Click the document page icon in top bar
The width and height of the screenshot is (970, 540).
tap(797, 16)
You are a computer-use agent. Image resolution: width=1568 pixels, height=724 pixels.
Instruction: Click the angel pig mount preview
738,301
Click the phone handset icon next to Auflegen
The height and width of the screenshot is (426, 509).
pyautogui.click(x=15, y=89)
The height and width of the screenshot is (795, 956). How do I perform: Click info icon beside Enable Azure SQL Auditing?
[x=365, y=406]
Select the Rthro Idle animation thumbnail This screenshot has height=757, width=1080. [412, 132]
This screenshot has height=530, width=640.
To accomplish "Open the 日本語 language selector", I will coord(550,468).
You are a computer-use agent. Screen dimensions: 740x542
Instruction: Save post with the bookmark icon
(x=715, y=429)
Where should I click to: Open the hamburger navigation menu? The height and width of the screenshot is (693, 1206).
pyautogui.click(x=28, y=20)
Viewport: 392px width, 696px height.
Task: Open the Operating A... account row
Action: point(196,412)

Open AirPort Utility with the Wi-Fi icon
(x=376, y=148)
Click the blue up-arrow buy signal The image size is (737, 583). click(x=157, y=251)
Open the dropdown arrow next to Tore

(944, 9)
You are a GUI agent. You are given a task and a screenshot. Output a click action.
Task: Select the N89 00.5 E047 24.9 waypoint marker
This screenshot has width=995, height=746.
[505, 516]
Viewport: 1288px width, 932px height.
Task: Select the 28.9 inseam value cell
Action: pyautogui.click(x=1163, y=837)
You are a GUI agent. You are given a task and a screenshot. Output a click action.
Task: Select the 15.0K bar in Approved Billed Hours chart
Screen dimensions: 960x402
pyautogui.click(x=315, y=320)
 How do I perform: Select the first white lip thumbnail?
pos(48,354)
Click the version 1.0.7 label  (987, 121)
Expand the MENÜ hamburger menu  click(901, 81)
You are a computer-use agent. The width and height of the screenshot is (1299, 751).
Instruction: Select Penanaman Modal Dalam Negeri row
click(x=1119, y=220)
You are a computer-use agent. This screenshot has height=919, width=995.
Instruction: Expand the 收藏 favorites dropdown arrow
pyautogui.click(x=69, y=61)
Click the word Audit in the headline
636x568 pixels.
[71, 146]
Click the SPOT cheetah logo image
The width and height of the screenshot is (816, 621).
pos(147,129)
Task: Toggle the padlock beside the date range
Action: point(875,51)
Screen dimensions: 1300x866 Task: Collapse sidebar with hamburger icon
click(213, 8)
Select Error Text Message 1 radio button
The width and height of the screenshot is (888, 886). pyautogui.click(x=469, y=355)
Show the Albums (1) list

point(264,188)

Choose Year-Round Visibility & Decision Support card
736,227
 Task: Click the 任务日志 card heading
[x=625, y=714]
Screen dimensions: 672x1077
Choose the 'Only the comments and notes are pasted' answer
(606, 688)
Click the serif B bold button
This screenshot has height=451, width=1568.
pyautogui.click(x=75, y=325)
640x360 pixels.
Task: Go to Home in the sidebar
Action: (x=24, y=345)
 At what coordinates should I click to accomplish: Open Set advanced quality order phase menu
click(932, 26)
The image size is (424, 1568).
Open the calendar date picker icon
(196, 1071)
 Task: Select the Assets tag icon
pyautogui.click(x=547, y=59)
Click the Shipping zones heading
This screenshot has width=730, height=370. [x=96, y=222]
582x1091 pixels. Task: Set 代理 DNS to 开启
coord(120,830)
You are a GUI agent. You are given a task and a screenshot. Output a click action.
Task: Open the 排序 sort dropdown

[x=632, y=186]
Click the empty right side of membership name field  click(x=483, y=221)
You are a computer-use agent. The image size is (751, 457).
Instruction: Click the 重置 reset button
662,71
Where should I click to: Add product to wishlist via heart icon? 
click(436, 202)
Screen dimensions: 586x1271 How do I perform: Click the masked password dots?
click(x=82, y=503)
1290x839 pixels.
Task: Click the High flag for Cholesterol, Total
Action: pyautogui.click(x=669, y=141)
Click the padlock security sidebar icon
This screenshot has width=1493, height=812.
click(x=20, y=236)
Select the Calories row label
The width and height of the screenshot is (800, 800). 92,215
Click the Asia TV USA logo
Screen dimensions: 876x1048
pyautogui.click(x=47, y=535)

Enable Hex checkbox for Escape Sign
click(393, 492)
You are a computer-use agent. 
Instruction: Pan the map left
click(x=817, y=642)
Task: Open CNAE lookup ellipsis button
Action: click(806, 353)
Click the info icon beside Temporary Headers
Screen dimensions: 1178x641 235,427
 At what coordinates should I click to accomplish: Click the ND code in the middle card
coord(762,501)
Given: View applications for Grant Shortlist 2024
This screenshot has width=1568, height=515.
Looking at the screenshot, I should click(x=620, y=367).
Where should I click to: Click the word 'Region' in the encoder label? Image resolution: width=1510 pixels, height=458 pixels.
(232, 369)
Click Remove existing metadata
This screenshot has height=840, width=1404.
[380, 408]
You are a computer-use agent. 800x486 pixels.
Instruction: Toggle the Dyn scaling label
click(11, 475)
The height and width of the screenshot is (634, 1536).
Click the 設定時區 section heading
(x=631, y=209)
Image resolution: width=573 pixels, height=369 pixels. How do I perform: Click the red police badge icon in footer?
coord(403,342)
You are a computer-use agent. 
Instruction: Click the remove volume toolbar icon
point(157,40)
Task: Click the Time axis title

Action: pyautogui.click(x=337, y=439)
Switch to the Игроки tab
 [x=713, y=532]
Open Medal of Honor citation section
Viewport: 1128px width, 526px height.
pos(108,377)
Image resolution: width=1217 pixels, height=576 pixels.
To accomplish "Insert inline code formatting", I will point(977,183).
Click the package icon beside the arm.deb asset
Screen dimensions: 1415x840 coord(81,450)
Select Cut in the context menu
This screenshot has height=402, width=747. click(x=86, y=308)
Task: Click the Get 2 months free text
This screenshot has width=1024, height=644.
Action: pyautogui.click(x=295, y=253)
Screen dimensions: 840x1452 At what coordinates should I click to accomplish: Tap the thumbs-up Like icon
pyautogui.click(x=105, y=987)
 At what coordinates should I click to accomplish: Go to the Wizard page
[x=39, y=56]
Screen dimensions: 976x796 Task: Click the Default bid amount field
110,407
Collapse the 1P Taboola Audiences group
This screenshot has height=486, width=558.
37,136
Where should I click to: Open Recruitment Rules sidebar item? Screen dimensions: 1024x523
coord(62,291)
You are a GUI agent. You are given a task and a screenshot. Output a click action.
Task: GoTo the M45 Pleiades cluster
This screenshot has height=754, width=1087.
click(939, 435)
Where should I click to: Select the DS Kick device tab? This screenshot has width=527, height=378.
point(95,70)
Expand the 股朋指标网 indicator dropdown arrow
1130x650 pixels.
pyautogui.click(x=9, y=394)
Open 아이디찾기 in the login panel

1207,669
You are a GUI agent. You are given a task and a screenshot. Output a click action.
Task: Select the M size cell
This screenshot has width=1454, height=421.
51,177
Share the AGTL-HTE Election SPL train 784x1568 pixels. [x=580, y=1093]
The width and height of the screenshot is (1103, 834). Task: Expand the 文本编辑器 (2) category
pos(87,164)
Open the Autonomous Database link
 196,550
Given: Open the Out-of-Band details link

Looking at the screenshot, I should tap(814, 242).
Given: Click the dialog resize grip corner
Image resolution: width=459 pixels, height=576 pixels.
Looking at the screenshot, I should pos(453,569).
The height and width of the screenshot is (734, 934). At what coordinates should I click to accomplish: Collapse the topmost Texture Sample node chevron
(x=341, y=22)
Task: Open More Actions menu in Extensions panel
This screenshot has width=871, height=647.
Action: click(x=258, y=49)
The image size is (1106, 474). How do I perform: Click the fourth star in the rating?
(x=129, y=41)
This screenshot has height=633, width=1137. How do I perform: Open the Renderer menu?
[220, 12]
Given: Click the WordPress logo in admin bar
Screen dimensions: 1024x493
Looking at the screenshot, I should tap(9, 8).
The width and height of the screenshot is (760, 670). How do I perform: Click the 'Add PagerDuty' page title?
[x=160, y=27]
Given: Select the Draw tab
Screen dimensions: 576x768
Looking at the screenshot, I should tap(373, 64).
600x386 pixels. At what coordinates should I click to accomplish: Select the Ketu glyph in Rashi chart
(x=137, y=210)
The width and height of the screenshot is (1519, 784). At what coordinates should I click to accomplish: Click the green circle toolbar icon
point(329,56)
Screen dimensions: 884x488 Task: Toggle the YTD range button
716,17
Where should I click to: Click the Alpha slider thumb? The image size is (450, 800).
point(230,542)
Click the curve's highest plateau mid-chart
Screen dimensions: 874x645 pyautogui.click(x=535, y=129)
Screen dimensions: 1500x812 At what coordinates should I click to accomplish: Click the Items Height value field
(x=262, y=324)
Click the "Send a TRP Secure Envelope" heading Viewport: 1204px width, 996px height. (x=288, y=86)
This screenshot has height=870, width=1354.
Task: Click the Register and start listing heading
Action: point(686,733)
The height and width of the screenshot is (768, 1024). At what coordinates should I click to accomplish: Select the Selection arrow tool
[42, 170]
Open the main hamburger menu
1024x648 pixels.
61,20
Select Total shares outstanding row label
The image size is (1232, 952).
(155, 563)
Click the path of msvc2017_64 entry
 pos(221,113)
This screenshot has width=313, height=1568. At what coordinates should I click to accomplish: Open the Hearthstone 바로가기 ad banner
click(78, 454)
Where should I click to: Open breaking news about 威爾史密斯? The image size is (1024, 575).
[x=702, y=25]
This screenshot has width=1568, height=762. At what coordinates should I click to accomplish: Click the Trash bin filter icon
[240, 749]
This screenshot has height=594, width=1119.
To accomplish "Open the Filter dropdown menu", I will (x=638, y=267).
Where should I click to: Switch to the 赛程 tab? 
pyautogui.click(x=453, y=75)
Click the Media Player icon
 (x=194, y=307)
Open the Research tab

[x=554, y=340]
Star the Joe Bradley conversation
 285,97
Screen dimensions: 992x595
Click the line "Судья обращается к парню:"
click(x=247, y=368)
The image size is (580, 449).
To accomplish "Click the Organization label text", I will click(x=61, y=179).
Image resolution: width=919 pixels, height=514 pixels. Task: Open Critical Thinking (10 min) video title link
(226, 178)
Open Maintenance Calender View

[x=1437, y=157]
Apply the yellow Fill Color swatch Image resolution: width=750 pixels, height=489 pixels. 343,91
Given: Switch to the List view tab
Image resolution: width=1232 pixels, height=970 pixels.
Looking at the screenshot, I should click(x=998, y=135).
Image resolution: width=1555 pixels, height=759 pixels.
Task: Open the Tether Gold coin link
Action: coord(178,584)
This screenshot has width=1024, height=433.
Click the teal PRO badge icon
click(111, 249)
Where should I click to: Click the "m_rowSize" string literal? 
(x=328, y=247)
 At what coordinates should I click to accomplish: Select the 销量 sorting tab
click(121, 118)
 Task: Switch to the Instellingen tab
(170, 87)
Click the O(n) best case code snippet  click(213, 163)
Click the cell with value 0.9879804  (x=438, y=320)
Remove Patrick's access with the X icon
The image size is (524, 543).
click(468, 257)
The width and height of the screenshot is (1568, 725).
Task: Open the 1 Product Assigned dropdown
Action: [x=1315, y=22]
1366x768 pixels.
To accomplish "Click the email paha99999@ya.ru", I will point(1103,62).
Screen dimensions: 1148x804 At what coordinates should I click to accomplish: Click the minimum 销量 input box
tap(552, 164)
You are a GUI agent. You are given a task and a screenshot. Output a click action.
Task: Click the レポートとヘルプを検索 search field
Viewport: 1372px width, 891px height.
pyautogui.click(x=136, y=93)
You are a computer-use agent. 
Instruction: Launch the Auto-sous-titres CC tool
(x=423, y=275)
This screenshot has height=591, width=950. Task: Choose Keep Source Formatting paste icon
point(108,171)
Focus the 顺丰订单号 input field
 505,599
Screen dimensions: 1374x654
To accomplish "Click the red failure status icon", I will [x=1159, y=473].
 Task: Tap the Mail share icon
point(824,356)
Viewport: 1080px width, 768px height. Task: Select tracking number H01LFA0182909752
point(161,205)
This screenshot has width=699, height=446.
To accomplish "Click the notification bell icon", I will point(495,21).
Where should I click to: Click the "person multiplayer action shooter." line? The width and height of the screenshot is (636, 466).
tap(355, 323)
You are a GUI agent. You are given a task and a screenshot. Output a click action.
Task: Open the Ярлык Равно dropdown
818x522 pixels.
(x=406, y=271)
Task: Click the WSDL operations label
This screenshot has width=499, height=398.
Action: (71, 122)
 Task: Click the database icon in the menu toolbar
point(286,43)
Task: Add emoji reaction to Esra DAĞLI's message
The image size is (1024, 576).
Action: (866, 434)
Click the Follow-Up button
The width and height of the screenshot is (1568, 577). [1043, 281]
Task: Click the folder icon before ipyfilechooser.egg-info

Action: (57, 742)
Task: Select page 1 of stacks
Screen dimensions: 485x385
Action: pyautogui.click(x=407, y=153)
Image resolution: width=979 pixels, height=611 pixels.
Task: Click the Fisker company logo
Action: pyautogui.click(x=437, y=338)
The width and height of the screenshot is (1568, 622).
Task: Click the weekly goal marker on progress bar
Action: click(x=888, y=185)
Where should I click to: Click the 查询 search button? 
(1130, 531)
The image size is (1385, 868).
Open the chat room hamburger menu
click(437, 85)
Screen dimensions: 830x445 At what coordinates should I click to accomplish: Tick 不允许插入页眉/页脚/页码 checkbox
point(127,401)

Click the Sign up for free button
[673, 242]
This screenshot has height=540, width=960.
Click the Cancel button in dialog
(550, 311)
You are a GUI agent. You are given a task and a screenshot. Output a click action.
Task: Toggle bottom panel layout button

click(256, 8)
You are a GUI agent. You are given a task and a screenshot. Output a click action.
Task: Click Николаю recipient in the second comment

────────────────────────────────────────

» **AIM OF THE EXERCISE**:
Could you reproduce, exactly, every line above from the line with "Task: Click the Get 2 months free text" to the line with "Given: Click the WordPress logo in admin bar", and no other line? Both ends count.

» **FINISHED EXERCISE**:
Task: Click the Get 2 months free text
This screenshot has width=1024, height=644.
Action: pyautogui.click(x=295, y=253)
Screen dimensions: 840x1452 At what coordinates should I click to accomplish: Tap the thumbs-up Like icon
pyautogui.click(x=105, y=987)
 At what coordinates should I click to accomplish: Go to the Wizard page
[x=39, y=56]
Screen dimensions: 976x796 Task: Click the Default bid amount field
110,407
Collapse the 1P Taboola Audiences group
This screenshot has height=486, width=558.
37,136
Where should I click to: Open Recruitment Rules sidebar item? Screen dimensions: 1024x523
coord(62,291)
You are a GUI agent. You are given a task and a screenshot. Output a click action.
Task: GoTo the M45 Pleiades cluster
This screenshot has height=754, width=1087.
click(939, 435)
Where should I click to: Select the DS Kick device tab? This screenshot has width=527, height=378.
point(95,70)
Expand the 股朋指标网 indicator dropdown arrow
1130x650 pixels.
pyautogui.click(x=9, y=394)
Open 아이디찾기 in the login panel

1207,669
You are a GUI agent. You are given a task and a screenshot. Output a click action.
Task: Select the M size cell
This screenshot has width=1454, height=421.
51,177
Share the AGTL-HTE Election SPL train 784x1568 pixels. [x=580, y=1093]
The width and height of the screenshot is (1103, 834). Task: Expand the 文本编辑器 (2) category
pos(87,164)
Open the Autonomous Database link
 196,550
Given: Open the Out-of-Band details link

Looking at the screenshot, I should tap(814, 242).
Given: Click the dialog resize grip corner
Image resolution: width=459 pixels, height=576 pixels.
Looking at the screenshot, I should pos(453,569).
The height and width of the screenshot is (734, 934). At what coordinates should I click to accomplish: Collapse the topmost Texture Sample node chevron
(x=341, y=22)
Task: Open More Actions menu in Extensions panel
This screenshot has width=871, height=647.
Action: click(x=258, y=49)
The image size is (1106, 474). How do I perform: Click the fourth star in the rating?
(x=129, y=41)
This screenshot has height=633, width=1137. How do I perform: Open the Renderer menu?
[220, 12]
Given: Click the WordPress logo in admin bar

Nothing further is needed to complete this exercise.